2. He’s not at that stage in his life
He has bigger priorities in his life than you. In most cases you serve as a distraction to these bigger issues and he likes that. Some guys are afraid of the (imaginary) girlfriend switch, mistakenly thinking that once they’ve given you that title you will become needy, nagging, and no longer the distraction they wanted—instead you will become an added headache to an already ceiling-high stacked plate of responsibilities. But no one goes out into the world and says, “I think I’ll fall in love today.” If love were a choice I’m sure we’d all have very different relationship histories, amirite?
3. He knows how you feel
When you finally do cave and tell him how you’re feeling and what you want and he’s still ambiguous about whether or not he wants a relationship. You’ve literally told him that you want more from the situation and he’s literally telling you that he doesn’t. It doesn’t get any more black and white than that and you can’t live in relationship purgatory.

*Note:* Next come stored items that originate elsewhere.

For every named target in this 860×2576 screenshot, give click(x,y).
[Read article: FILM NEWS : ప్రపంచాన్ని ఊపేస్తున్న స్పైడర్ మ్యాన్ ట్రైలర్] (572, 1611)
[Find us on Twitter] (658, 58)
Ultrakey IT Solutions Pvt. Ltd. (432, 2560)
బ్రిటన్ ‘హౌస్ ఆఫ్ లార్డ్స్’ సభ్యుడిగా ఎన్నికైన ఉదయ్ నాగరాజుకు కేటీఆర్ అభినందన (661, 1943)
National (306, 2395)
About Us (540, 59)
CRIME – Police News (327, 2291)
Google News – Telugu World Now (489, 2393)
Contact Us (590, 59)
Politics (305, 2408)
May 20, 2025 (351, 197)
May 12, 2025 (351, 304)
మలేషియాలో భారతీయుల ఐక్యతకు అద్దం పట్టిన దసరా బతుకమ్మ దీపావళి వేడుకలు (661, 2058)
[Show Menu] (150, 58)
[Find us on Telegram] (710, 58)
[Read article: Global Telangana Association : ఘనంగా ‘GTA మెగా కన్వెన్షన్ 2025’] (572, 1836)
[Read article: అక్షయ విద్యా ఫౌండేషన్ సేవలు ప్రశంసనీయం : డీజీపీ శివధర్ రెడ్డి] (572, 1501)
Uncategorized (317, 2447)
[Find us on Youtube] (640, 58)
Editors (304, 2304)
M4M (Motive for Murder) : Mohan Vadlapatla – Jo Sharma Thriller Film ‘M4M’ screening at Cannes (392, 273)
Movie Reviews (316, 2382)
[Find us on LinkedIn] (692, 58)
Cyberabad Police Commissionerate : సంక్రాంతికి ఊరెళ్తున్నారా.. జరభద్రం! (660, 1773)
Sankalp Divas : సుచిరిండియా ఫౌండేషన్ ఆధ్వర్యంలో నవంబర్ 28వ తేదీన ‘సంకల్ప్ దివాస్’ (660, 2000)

4. The past repeats itself
You’ve probably done the relationship dance with this guy before. Each time you enter the situation you have hopeful eyes and a malignant optimism that you must have picked up from work or school. However, regardless of whether you’ve dated this guy before or if this is your first tryst you have undoubtedly fallen into a vicious cycle of talking and thinking you’ve broken some ground only to find the situation just as confusing as its always been. Believe actions, ladies, not words.
5. He makes you anxious
This is going to be the best indicator of whether or not it’s time to stop wasting your precious hopes on someone who will never live up to them. If you find yourself constantly wondering whether or not he actually cares about you…then unfortunately, you already have your answer. When a guy truly cares for you, you’ll know and when he doesn’t, you’ll wonder.